Regions with significant populations
- Laos: 27,000 Cambodia: 11,000 Vietnam: 525 (2019)

Languages
- Brao • Vietnamese

Religion
- Animism

= Brau people =

Bahnaric people from Laos and Vietnam

The Brau people (Người Brâu) are an ethnic group living in Laos, Cambodia, and Vietnam. In Vietnam, most Brau live in Đắc Mế village, Bờ Y commune, Ngọc Hồi district, Kon Tum province (Đặng, et al. 2010:112), and the population was 525 in 2019. Their ancestors came from southern Laos and northeastern Cambodia, migrating to Vietnam around 150 years ago. They speak Brao, a Mon–Khmer language.

The Brau have only two surnames: Thao (for men) and Nang (for women). They talk about the Great Flood in their Un cha đắc lếp story, and about the Creator god named Pa Xây. They play Táp đinh bố - a kind of K'lông pút, and Tha - a special kind of gong.

The Brau have traditional customs such as uốt bưng (filing teeth), síp tiêu (strain ears), and chingkrackang (tattoo on forehead).

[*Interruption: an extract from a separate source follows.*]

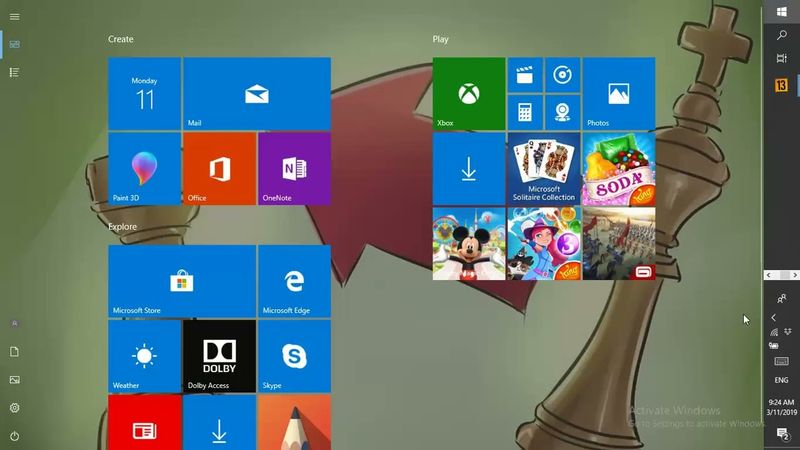Open Candy Crush Soda Saga tile
The image size is (800, 450).
click(x=618, y=168)
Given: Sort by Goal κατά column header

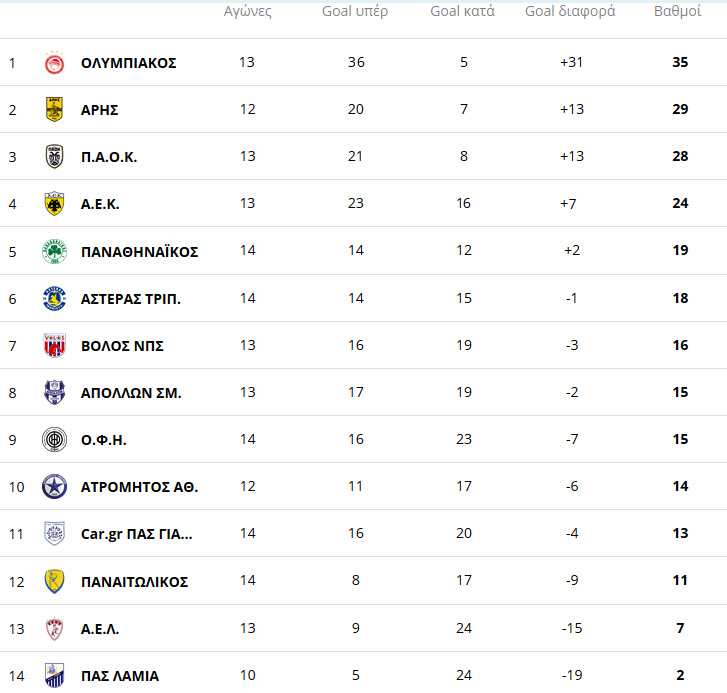Looking at the screenshot, I should point(462,11).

Their traditions are linked to nature and hunting, and they include practices such as the capture, taming, and training of elephants - referred to as Ruhe in the Brau Language. The last four elephants belonging to Airavata Elephant Foundation in Ratanakiri Province in Cambodia are cared for by mahouts of the Brau people. On the 26th of December, the first elephant baby born in 30 years was born here.